We have had several games won by players with 0 popularity. It is easy to make up the difference with the extra hexes and stars you can get while others are using and/or limiting their actions in order to increase their popularity.


I haven't seen a game won by a player in a lower popularity category than another player. Maybe in your group there's a silent agreement that popularity is overrated? Sure, there's no difference between popularity 0 and 6. But the jump from 6 to 7 is big, and IMO always worth going for it. It takes a lot less effort (in terms of resources and actions) to reach pop 7 than to muster a meaningful, successful attack.

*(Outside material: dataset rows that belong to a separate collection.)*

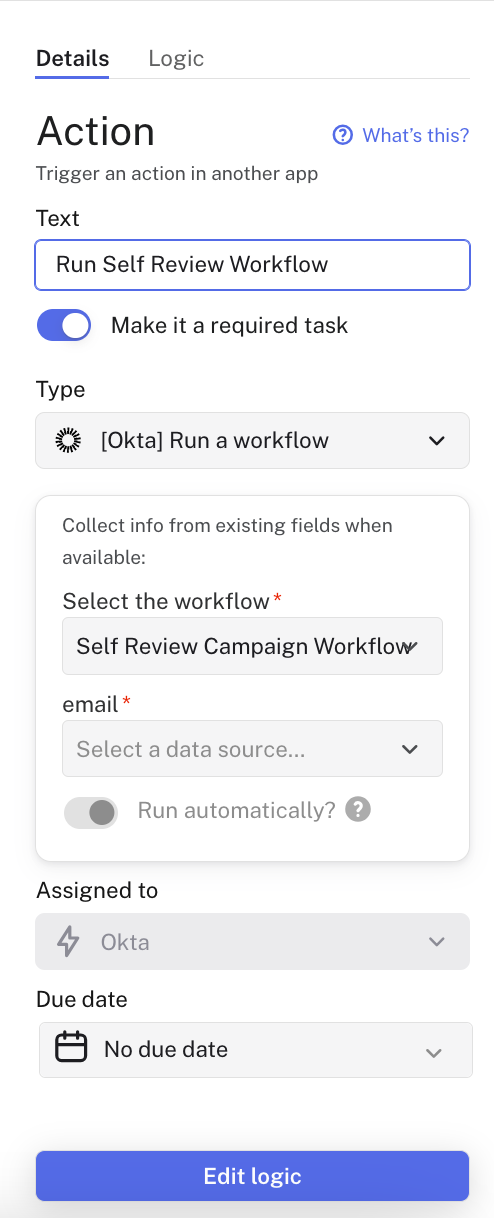This screenshot has height=1218, width=494.
Task: Click the gray question icon after Run automatically
Action: pyautogui.click(x=358, y=810)
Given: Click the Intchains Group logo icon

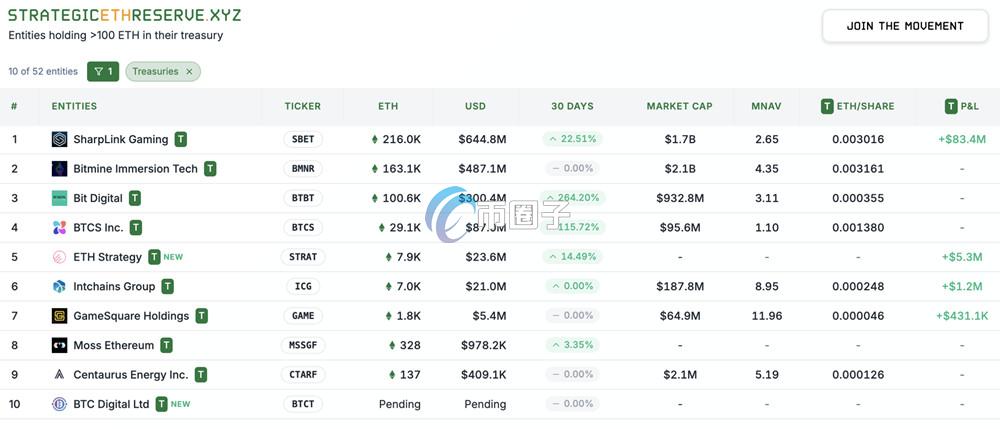Looking at the screenshot, I should pos(59,287).
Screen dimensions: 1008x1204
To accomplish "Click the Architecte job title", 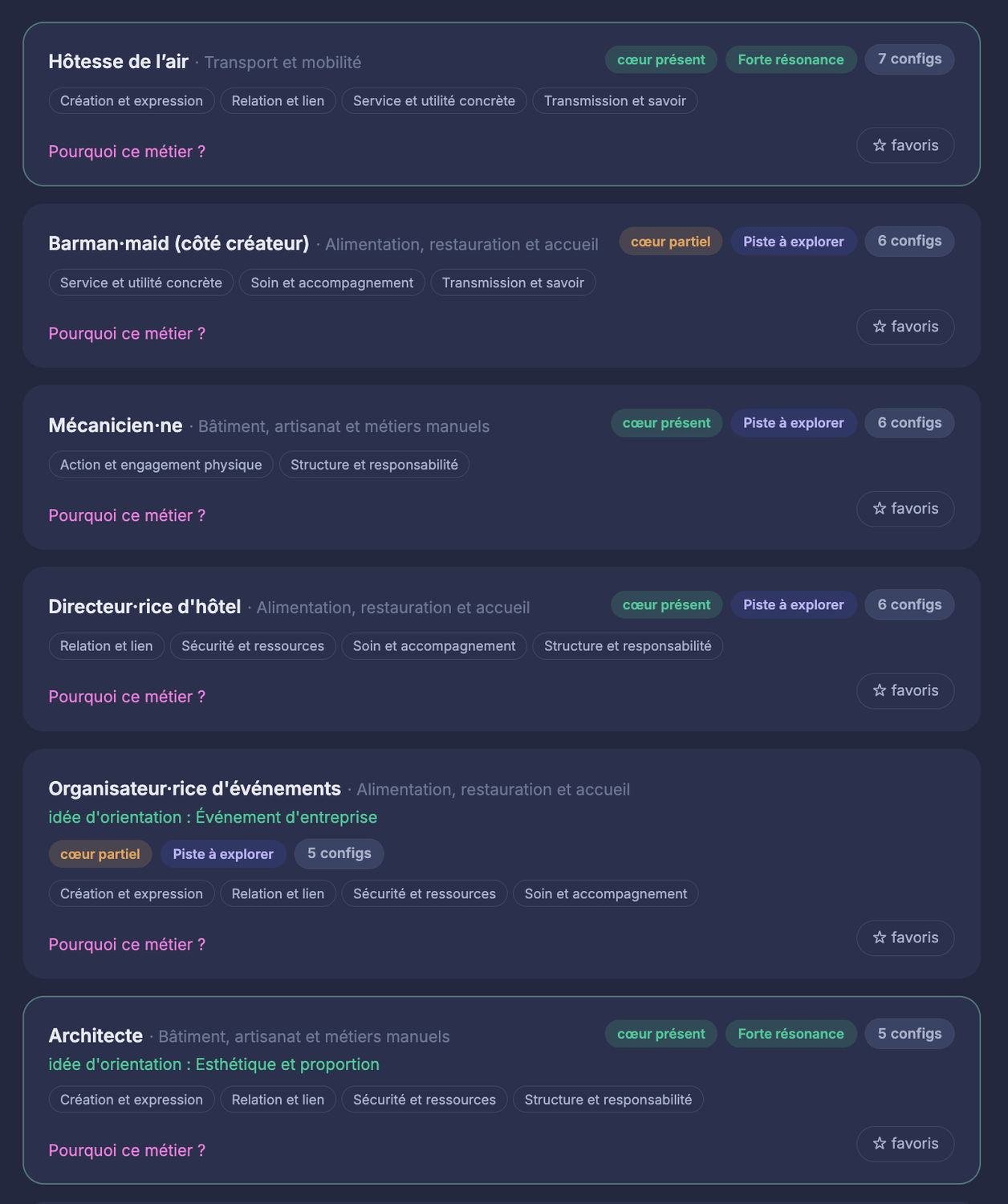I will 96,1035.
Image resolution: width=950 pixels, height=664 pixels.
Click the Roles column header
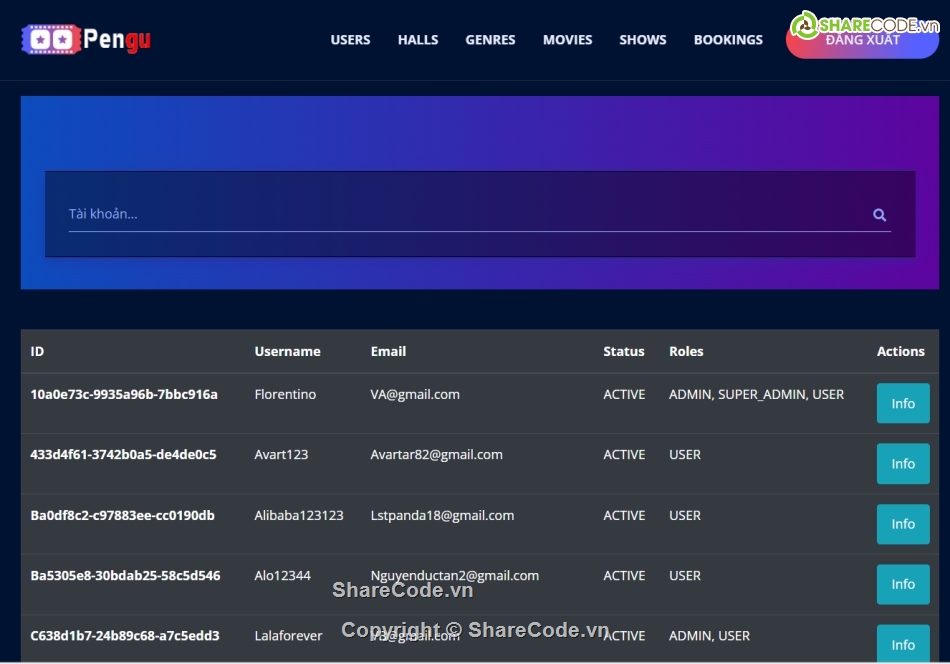pos(686,351)
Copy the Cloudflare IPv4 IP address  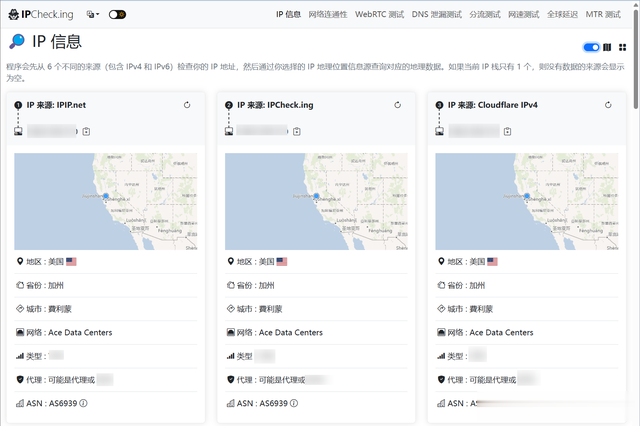click(507, 131)
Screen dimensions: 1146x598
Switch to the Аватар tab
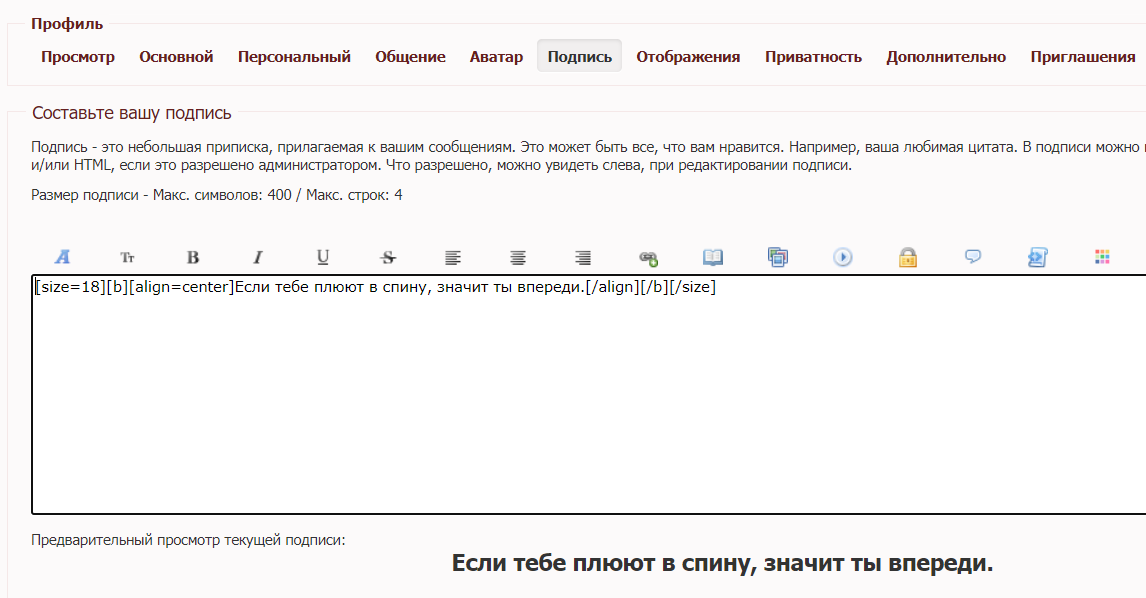494,56
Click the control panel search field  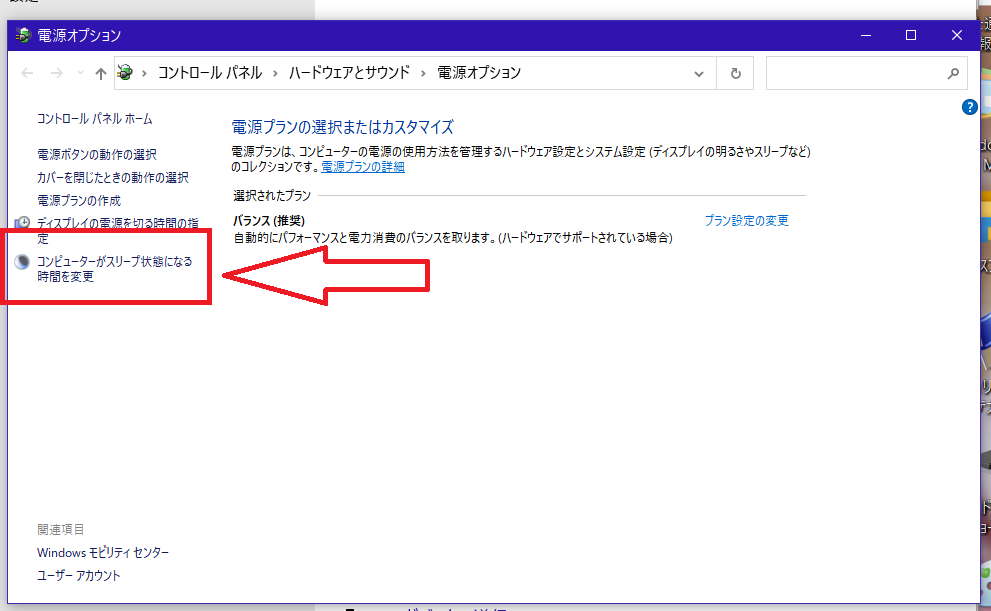pos(856,73)
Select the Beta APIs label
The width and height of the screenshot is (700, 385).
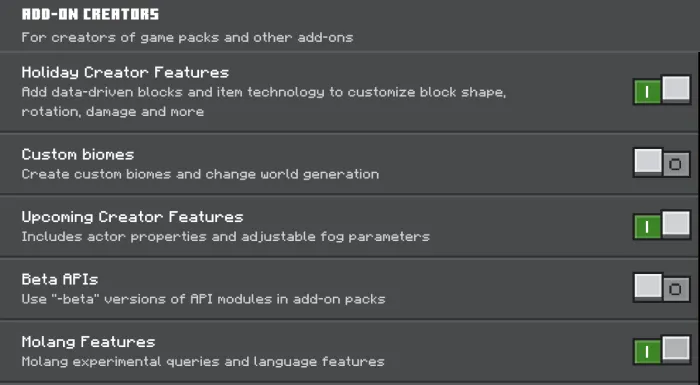click(x=60, y=280)
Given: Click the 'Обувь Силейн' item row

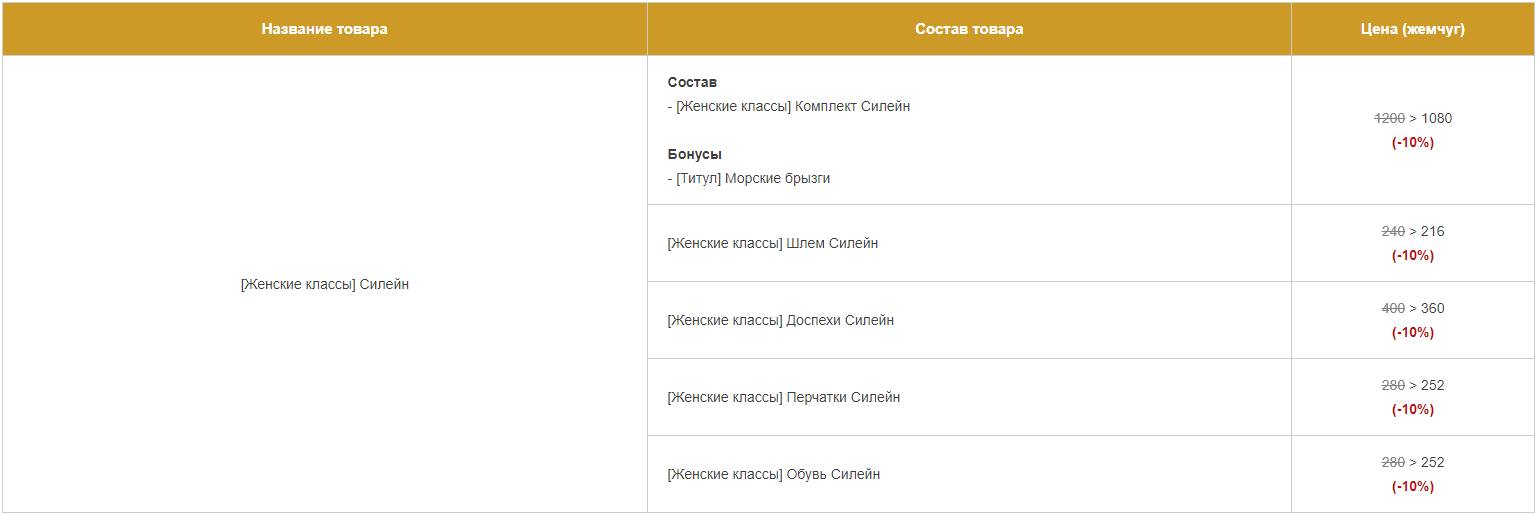Looking at the screenshot, I should click(x=969, y=474).
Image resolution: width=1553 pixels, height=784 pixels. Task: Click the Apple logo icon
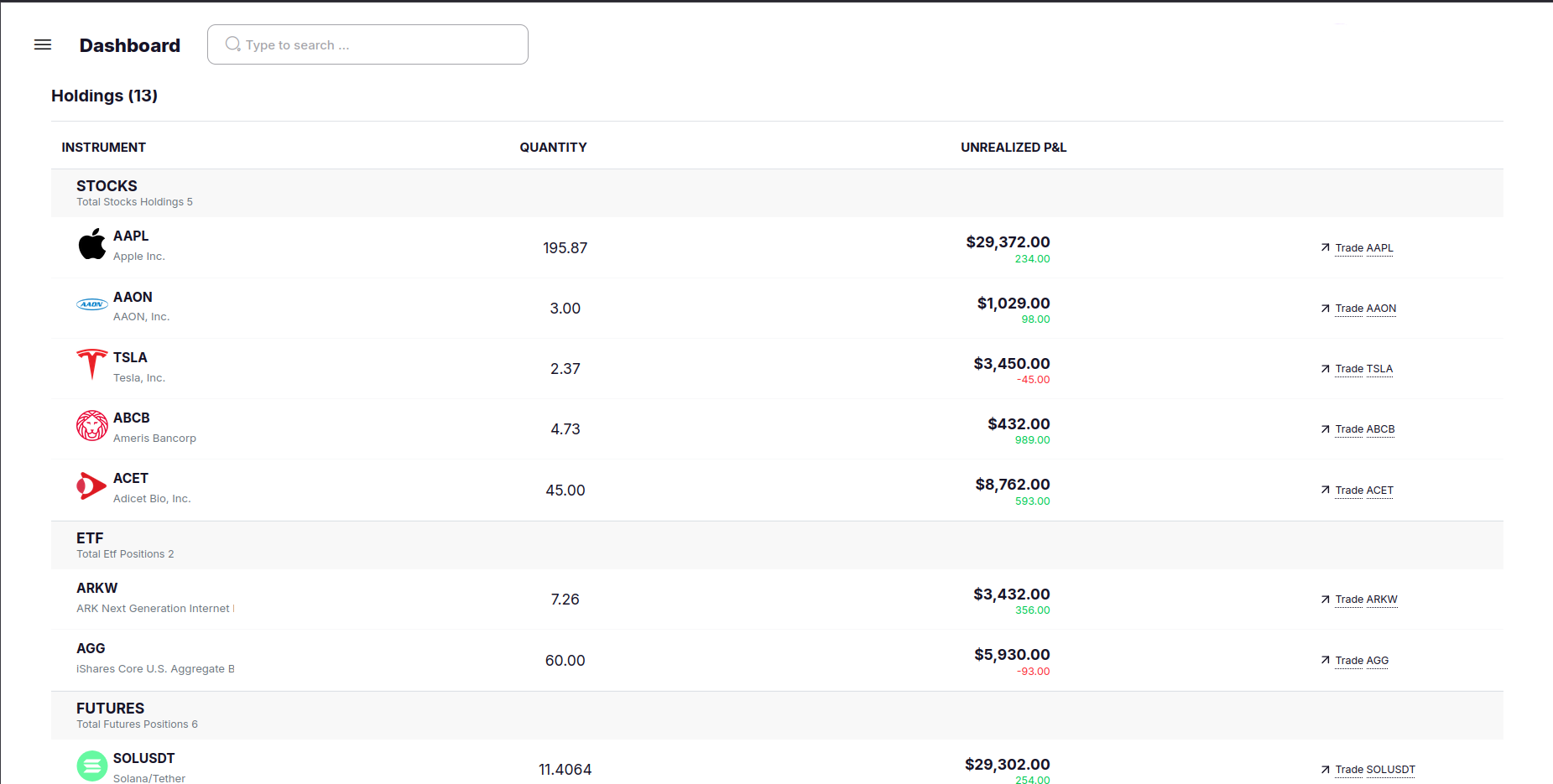click(92, 245)
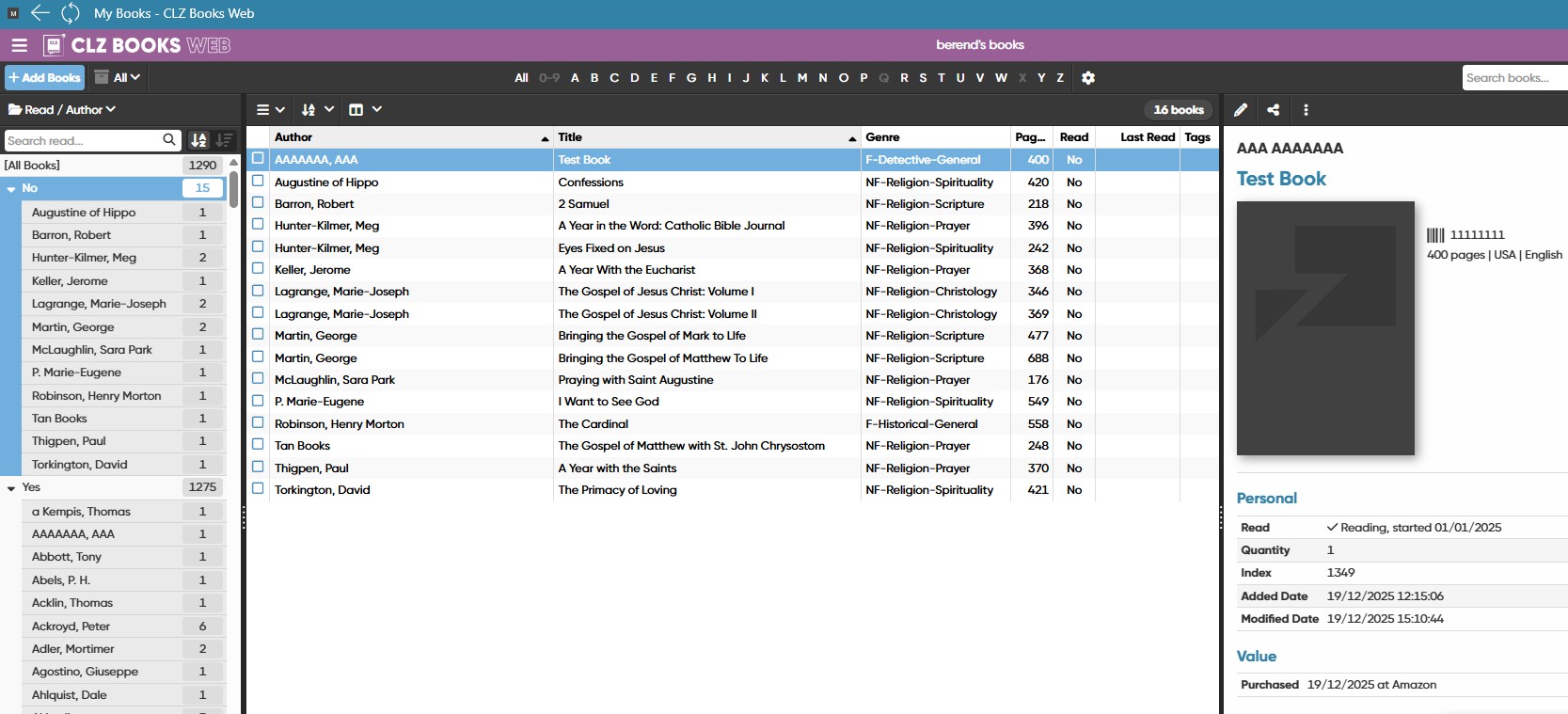Click the browser back arrow

40,13
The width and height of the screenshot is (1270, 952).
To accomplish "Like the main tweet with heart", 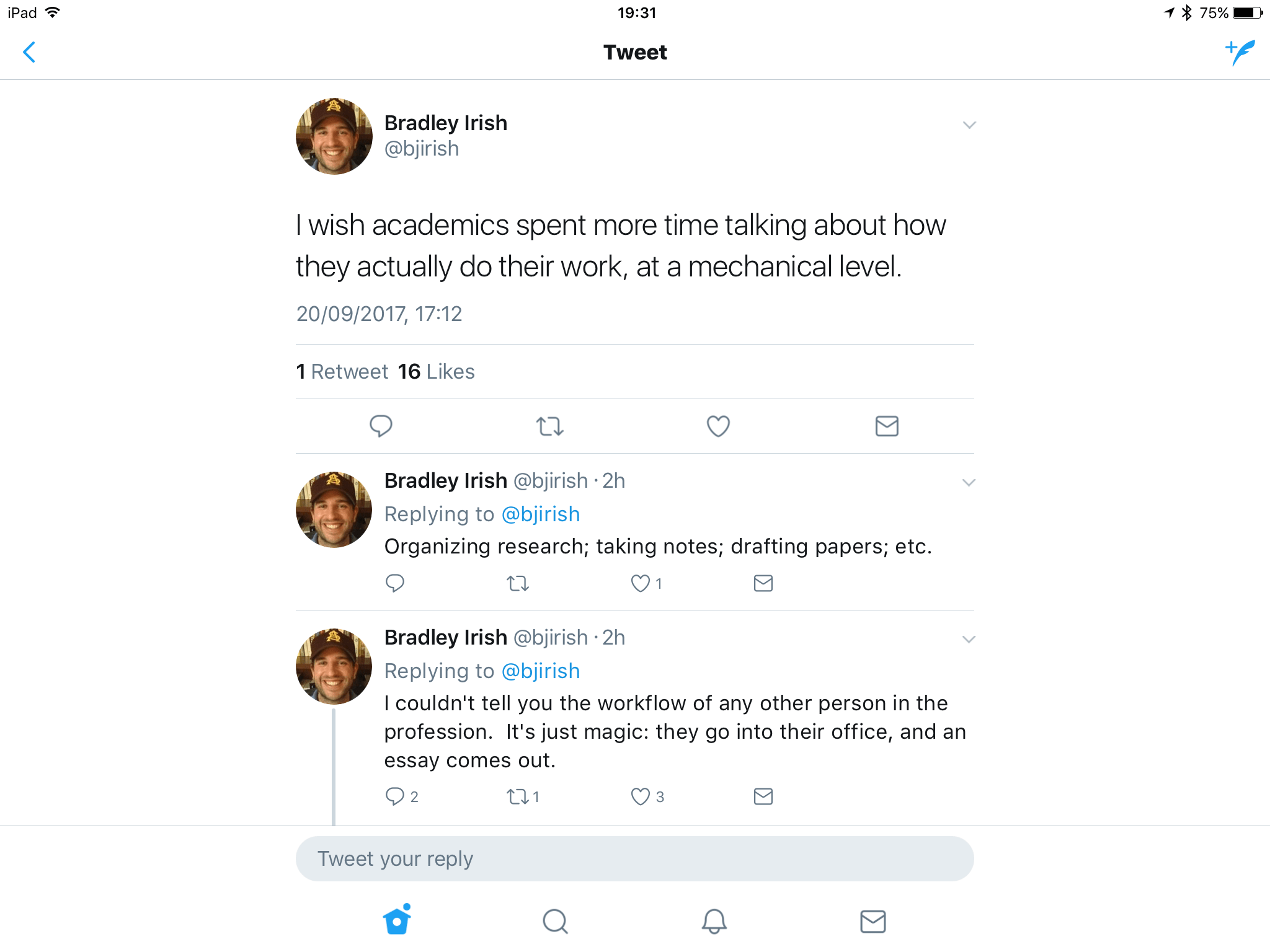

And even if I'm in a position where aggression is a viable strategy, I again have only few (TM-like) interesting decisions.


Nope, I am not talking about the difference between 0 and 5 or 6 popularity, I am talking the difference between 0 and 7+ popularity. in my group I have seen several instances of someone with 0 popularity beating someone who was in tier 2. I have also seen someone in tier 1 beat someone in tier 3. After the first few games there is no more "groupthink" in our group about this game. Each game plays out quite differently and each person has won their fare share of games.

I would humbly suggest that you try playing the game some more using different strategies and see how it goes. When someone is one tier above you in popularity, even if they are 2-3 stars ahead of you, it only takes a handful of territories, or some smart conservation of money, to make up that difference. I have seen lots of evidence that more popularity or more stars does not equal victory.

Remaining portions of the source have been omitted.